Billy Hazelnuts and the Crazy Bird

Written by Tony Millionaire
Illustrated by Tony Millionaire

Billy Hazelnuts is one strong and angry creature. He can toss cows or throw down with the family cat, but even Billy meets his match in this story, where the crazy creation must take care of a baby owl that's literally trying to eat him to death. Watch as Billy struggles to do the right thing while trying to stay alive, as the baby owl picks him (and anything else within range) apart. Can Billy keep it together long enough to get the baby owl back to its mother?

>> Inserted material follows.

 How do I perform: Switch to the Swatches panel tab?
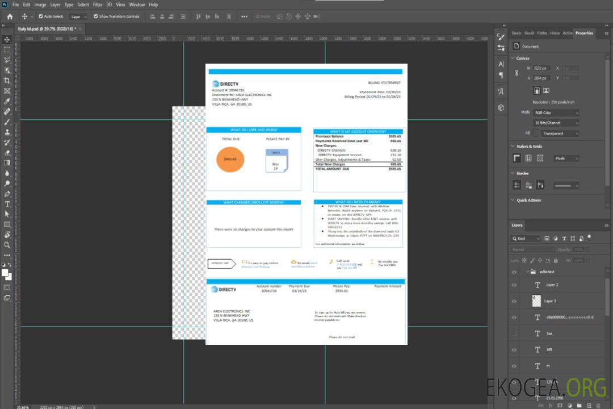tap(516, 33)
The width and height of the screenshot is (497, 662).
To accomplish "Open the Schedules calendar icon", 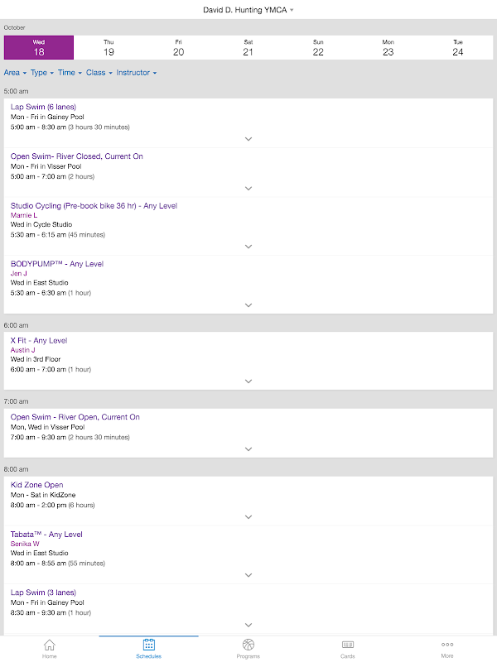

Find out in Billy Hazelnuts and the Crazy Bird.

I had no idea this was a sequel when I got it out from the library and started reading it, but I don't think it's necessary to know Billy Hazelnuts' history in order to follow a long. Millionare helpfully fills the reader in as we go along, and part of the quality of this story is that the explanations do not slow the story down at all. We get the information we need in small doses from various characters, and each time it relates to what is going on in the current story. That's not the easiest thing to do, but Millionaire pulls it off quite well.

The story itself is absolutely insane. Billy starts off by fighting with farm animals, then fighting with the barn cat, all because he's disgusted by the circle of life. It's a rather silly thing to be upset about, and doesn't really go anywhere, in one of the few missteps in the book. Eventually Billy fights against an owl to save the cat, and that's how he becomes the caretaker of the baby owl. The saga of the baby owl leads us to a house made of candy, a candy car (with no headlights, which is apparently the only disturbing thing about it), and even a duck raft rental place in the middle of nowhere. There's no real rhyme or reason to the proceedings, and that's a big part of the fun. You don't know what outrageous scenario will greet you at the end of the next page.

The baby owl is a two-winged weapon of mass destruction, as Billy soon finds out to his dismay. Still, in a plot that reminds me of old Looney Tunes shorts, Billy won't give up on his quest, even when he is literally falling apart. The action keeps moving, with just about every page featuring something going on. There are quite a few joke lines, many of which have spot-on timing. By the end of the book, nothing implausible because we've seen everything from cake frosting as a seat belt to a talking creature hobbling along on one leg (which the bird really should have at least had the courtesy to eat). Millionaire keeps his foot on the gas and writes with the spirit of Chuck Jones and the rest of Termite Terrace lurking in his pen.

Artistically, Millionaire uses a mock wood block style that reminds me a bit of Rick Geary or Linda Medley, though with no sense (or need) for proportion. Everything is heavily inked, with strong vertical and horizontal lines. The lines suggest movement and action, which aids with the mania of the script and pacing. The result is scratchy and almost too busy at times, but Millionaire manages to make it work.

I had a lot of fun with Billy Hazenuts and the Crazy Bird. There are some things that don't make sense or aren't returned to as the story goes on, but that's okay by me, because the fun is in the now, not in the "how will this link up at the end?" I like stories that tie together like an intricate knot, but I also like watching the Roadrunner outsmart Wile E. Coyote and send him off the cliff. This book falls firmly into the latter category, and there's nothing wrong with that. If you're looking for madcap action, Billy Hazelnuts and the Crazy Bird should be right up your alley. It certainly was for me.